▸ Lesetext
---------------

Bayer: Ministerium erhebt schwere Vorwürfe nach Lipobay-Debakel Von Martin Murphy, Hamburg
Das Bundesgesundheitsministerium hat schwere Vorwürfe gegen Bayer erhoben. Viel zu spät habe der Pharmakonzern die zuständige Behörde über die Gefahren von Lipobay/Baycol informiert.
Das sagte Klaus Theo Schröder, Staatssekretär im Bundesgesundheitsministerium, am Donnerstag. Bayer habe bereits am 15. Juni eine Studie über die Risiken vorgelegen. Das zuständige Bundesinstitut für Arzneimittel und Medizinprodukte (BfArM) hätte "die Sachlage ändernden Informationen" aber erst am 10. August erhalten, sagte Schröder. Die Informationspolitik von Bayer sei "unakzeptabel". Ein Sprecher des Konzern wollte die Anschuldigungen nicht kommentieren. Das Gesundheitsministerium will nun die Regeln der Arzneimittelsicherheit umfassend überprüfen, kündigte Schröder an.
Schröder begrüßte ausdrücklich die geplante Verbesserung der Arzneimittelhaftung. "Die Beweiserleichterung und die Sicherung des Schmerzensgeldanspruches, der sich in allen Fällen der Gefährdungshaftung, also unabhängig der Verschuldungsfrage, ergibt, sind ausdrücklich zu begrüßen".

---------------

▸ Bereitgestellte Angaben
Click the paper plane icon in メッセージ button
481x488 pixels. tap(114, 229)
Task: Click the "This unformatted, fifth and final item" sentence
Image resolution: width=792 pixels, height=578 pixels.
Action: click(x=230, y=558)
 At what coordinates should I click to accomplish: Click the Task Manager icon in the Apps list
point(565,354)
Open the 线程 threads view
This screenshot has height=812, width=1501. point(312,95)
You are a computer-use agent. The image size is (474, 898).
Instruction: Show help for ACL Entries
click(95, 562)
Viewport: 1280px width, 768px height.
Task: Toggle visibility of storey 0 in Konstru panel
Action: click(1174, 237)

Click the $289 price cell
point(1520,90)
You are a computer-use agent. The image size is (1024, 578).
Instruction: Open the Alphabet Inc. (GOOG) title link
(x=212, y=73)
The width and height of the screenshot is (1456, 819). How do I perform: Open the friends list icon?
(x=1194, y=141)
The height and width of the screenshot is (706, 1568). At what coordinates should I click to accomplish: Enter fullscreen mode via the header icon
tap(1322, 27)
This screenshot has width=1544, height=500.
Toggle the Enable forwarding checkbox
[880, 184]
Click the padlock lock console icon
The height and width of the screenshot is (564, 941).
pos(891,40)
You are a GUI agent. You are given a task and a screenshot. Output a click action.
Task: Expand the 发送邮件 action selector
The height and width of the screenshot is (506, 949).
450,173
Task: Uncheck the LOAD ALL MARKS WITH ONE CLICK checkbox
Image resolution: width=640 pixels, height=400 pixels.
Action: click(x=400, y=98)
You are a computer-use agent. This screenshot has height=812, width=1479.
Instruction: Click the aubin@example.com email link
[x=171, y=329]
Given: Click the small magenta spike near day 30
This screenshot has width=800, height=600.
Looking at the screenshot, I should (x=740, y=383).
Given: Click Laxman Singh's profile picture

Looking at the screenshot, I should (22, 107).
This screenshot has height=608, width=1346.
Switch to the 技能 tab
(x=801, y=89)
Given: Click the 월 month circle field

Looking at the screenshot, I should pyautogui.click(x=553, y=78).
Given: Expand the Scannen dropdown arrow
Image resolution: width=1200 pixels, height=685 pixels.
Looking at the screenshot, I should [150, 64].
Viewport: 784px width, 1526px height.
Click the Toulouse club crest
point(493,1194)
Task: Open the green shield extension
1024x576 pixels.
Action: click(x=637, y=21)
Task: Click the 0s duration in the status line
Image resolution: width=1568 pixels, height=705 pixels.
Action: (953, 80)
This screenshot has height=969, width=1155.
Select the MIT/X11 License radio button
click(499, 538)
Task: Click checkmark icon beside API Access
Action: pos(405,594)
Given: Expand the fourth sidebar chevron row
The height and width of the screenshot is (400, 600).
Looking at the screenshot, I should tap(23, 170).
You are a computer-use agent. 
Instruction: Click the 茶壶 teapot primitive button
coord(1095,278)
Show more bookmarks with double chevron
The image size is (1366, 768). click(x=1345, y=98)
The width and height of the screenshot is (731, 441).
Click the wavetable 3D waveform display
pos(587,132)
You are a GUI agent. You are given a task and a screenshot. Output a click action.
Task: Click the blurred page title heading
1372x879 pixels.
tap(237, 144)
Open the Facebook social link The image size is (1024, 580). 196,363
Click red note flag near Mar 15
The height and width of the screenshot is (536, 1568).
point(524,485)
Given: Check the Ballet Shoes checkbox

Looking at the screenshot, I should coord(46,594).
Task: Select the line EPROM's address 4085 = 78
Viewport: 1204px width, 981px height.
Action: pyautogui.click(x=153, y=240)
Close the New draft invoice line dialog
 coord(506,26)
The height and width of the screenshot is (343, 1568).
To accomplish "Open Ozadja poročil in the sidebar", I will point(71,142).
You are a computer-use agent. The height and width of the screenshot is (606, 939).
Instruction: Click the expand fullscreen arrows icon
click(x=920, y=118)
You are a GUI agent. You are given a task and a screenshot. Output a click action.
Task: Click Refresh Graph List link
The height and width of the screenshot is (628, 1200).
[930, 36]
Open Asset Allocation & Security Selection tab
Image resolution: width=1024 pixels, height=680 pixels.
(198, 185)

---------------

▸ Aufgabe
An welchem Datum erhielt das Bundesinstitut für Arzneimittel und Medizinprodukte laut Lesetext die Informationen, welche die Sachlage änderten?

▸ Ergebnis
Am 10. August.